Molecular Dynamics Simulation of the alpha-Helix to beta-Sheet Transition in Coiled Protein Filaments: Evidence for a Critical Filament Length Scale

Author(s)

Qin, Zhao; Buehler, Markus J

Abstract

The alpha-helix to beta-sheet transition (α-β transition) is a universal deformation mechanism in alpha-helix rich protein materials such as wool, hair, hoof, and cellular proteins. Through a combination of molecular and theoretical modeling, we examine the behavior of alpha-helical coiled-coil proteins with varying lengths under stretch. We find that the occurrence of the α-β transition is controlled by the length of constituting alpha-helical proteins. In the asymptotic limit, short proteins with less than 26 amino acids or 3.8 nm length reveal interprotein sliding, whereas proteins with greater lengths feature an α-β transition, leading to a significant increase in the protein’s stiffness, strength, and energy dissipation capacity at large deformation. Our study elucidates the fundamental physics of this mechanism and explains why the α-β transition typically occurs in protein filaments with long alpha-helical domains.

Date issued

2010-05

URI

http://hdl.handle.net/1721.1/58734

Department

Massachusetts Institute of Technology. Department of Civil and Environmental Engineering
Massachusetts Institute of Technology.

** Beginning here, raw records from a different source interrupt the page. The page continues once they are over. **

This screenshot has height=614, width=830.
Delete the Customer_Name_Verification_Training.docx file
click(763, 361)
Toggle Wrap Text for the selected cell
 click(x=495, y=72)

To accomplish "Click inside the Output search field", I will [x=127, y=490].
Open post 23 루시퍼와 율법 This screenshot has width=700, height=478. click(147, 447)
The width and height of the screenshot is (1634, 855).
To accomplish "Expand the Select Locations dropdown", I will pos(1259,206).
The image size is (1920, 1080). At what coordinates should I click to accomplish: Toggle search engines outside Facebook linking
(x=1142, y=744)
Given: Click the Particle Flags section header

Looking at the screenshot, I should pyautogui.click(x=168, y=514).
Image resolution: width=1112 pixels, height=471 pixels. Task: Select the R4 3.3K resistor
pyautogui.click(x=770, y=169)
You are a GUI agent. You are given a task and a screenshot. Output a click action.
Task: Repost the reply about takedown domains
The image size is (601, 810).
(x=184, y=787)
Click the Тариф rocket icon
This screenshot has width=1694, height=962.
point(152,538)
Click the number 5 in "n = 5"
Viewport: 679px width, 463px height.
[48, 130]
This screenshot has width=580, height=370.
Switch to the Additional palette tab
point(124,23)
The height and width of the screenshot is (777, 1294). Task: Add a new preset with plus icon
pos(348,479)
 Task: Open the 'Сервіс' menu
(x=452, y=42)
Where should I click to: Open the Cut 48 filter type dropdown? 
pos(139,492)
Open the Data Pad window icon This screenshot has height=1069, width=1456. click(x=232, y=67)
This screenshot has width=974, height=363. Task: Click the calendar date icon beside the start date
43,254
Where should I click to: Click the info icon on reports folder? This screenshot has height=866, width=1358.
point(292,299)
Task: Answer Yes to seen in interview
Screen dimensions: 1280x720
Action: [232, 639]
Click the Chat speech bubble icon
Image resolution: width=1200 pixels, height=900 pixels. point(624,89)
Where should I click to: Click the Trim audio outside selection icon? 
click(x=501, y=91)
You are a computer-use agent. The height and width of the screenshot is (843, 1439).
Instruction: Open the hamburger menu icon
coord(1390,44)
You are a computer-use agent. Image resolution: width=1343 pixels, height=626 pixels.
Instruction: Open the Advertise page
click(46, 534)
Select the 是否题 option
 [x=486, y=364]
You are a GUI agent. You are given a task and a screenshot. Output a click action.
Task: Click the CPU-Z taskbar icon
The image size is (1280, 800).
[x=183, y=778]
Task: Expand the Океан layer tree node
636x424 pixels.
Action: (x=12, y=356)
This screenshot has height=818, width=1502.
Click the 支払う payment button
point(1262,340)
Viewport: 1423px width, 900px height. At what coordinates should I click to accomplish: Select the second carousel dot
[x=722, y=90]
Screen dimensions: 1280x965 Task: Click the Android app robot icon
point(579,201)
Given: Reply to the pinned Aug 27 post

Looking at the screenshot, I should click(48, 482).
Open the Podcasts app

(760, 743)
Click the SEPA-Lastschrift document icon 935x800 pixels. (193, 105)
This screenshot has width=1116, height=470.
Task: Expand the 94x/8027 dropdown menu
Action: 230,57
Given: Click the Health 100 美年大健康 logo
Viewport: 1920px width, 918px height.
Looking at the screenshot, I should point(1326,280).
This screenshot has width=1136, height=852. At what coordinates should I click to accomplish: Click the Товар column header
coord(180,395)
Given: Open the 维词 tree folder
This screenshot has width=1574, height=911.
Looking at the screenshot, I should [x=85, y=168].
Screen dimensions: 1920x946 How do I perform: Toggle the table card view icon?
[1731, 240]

Laboratory for Atomistic and Molecular Mechanics

Journal

Physical Review Letters

Publisher

American Physical Society

Citation

Qin Zhao, and Markus J. Buehler. "Molecular Dynamics Simulation of the α-Helix to β-Sheet Transition in Coiled Protein Filaments: Evidence for a Critical Filament Length Scale." Physical Review Letters 104.19 (2010): 198304. © 2010 The American Physical Society

Version: Final published version

ISSN

0031-9007